At 8:07 AM, Blogger Gordo Byrn said...

AC -- I think your points are well made. Looking around my pals (international as well as you guys locally), one can also make the case for the flip side. In other words, one can instantly change habits to build wealth but managing needs takes a long time. We each tend to have skills more suited to the numerator or the denominator. Not many people dial down the denominator as tightly as you. The only one that comes close is V-dawg, and he is a big fan of yours.



With economic predictions, the only thing that I know for sure is that I don't know for sure. If you know what I mean.

That said, the places in the world where people like to work, should be fine in the long run. The US has a huge amount of intellectual capital, natural resources and (mostly) stable geography.

If the country, as a whole, unwinds in a liquidity sense then there is a lot of consumption that will be replaced with debt paydown. That is going to be a painful adjustment.

One area where I don't have a clear view is whether we're looking at inflation, or deflation. The liquidity shock is deflationary but the high level of debt points to a potential inflationary push. Not sure how that will play out (not that there is much I can do about it).

Two things that I see:

US Marginal Consumption -- prices move at the margin, in terms of marginal consumption, the US is a big market in global terms. I see the impact more in terms of marginal consumption, than the world being tied to the US through currency denomination.

Room to maneuver -- the high level of government spending in the last, say, five years has left the country with a fairly narrow range of options. Not sure how many more $700B programs will be possible. The concern over whether the financial plan is the right way to spend the cash is a good one. I don't have the answer but we should all realize that it's probably the last $700B plan for a long time. The fact that some folks said that it is 'only the same as the Iraq war' really made me thing. $1,400B, combined, is a lot of money that could have been invested in health, education, infrastructure. The case for the return on investment hasn't been made so far.

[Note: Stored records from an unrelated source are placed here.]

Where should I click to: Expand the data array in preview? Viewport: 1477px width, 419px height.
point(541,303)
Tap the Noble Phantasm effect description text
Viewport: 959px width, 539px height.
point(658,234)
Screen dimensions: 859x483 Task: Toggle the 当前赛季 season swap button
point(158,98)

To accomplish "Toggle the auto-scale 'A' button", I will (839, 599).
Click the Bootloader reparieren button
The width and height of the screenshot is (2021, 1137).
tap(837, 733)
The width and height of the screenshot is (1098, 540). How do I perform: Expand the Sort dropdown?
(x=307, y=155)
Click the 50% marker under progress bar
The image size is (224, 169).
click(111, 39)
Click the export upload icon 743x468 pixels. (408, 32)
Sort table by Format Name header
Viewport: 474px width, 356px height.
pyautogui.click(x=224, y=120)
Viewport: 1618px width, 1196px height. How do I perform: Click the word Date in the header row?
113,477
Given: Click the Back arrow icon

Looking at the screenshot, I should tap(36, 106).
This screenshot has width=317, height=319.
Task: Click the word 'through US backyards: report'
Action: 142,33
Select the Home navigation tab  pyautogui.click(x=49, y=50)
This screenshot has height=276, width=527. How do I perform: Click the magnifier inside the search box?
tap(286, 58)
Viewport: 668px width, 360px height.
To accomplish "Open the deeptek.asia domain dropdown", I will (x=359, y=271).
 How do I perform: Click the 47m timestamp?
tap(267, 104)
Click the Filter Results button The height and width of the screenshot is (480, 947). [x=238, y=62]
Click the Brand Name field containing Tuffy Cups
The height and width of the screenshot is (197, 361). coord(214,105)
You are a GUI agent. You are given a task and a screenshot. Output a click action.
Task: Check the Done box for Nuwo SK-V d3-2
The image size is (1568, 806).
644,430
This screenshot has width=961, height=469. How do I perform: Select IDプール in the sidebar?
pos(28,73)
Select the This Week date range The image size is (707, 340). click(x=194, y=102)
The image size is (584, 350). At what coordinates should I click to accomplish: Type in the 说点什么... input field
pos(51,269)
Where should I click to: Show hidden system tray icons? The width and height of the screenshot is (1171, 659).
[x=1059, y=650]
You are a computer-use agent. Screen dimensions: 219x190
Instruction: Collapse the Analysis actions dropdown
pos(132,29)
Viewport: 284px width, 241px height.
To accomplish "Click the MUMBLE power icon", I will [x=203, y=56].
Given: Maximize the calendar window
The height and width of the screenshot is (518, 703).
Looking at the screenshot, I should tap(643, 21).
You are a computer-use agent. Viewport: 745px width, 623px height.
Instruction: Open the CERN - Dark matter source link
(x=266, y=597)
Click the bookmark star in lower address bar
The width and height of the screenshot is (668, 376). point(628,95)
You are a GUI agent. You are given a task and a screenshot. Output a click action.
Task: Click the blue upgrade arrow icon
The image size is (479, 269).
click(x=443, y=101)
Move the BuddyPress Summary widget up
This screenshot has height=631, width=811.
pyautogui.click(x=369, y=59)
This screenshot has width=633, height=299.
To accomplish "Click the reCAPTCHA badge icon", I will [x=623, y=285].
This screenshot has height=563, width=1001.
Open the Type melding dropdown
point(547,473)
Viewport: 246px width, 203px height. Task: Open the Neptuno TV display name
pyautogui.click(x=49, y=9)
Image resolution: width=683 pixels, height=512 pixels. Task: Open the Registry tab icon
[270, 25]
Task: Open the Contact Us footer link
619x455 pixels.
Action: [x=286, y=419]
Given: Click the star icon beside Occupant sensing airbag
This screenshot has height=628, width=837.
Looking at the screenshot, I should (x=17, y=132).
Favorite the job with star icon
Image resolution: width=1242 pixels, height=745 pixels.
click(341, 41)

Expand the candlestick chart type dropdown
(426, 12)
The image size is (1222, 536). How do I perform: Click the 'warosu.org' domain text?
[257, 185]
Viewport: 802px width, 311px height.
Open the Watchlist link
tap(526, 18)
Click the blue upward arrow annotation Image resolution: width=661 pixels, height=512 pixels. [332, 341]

Anyhow, more thoughts than answers.


At 9:34 AM, Blogger Bruce Stewart (施樸樂) (ブルース・スチュワート) said...

The hyperlink to the Richest Man in Babylon led me to the Wikipedia posting and the reviews therein - truly informative and inspiring. I had for a long time just assumed that being relatively poor was more virtuous and the way of life for me. However, the last couple of years my mindset has shifted to planning and preparing for the future for both myself and the family. I am gradually seeing progress with the "numerator" (wealth) increasing and the "denominator" (needs) decreasing. Like swimming, the gains on any given day are small, but over time they add up. So thanks for the "links".

At 2:24 PM, Blogger Gordo Byrn said...


The Artists Way (J Cameron) has an interesting section on how attitudes to wealth can impact our financial situation. I see a lot of her observations in my life situation and attitudes.

The healthiest view that I have read about financial stability/security is seeing it as a store of energy. If we take the time to build that store, then we have the freedom to direct energy towards other directions.

As AC notes, one can also derive freedom from living in a very simple fashion. But our capacity to help others, can be limited. Of course, we often help other the most when we empower them to help themselves.

Lao Tzu -- Need Little, Want Less
A great saying from the Tao Te Ching.


At 12:25 PM, Blogger Missy said...

Thank you for sharing your perspective.

Here in the US, replacing consumption with a decrease in debt sounds like a great idea to me. I'm just not sure if that is how this situation will play.

Unlike the previous generation, this one seems to have no problem with defaulting and leaving debtors holding the bag.

Of course in the current mortgage crisis, many have no choice.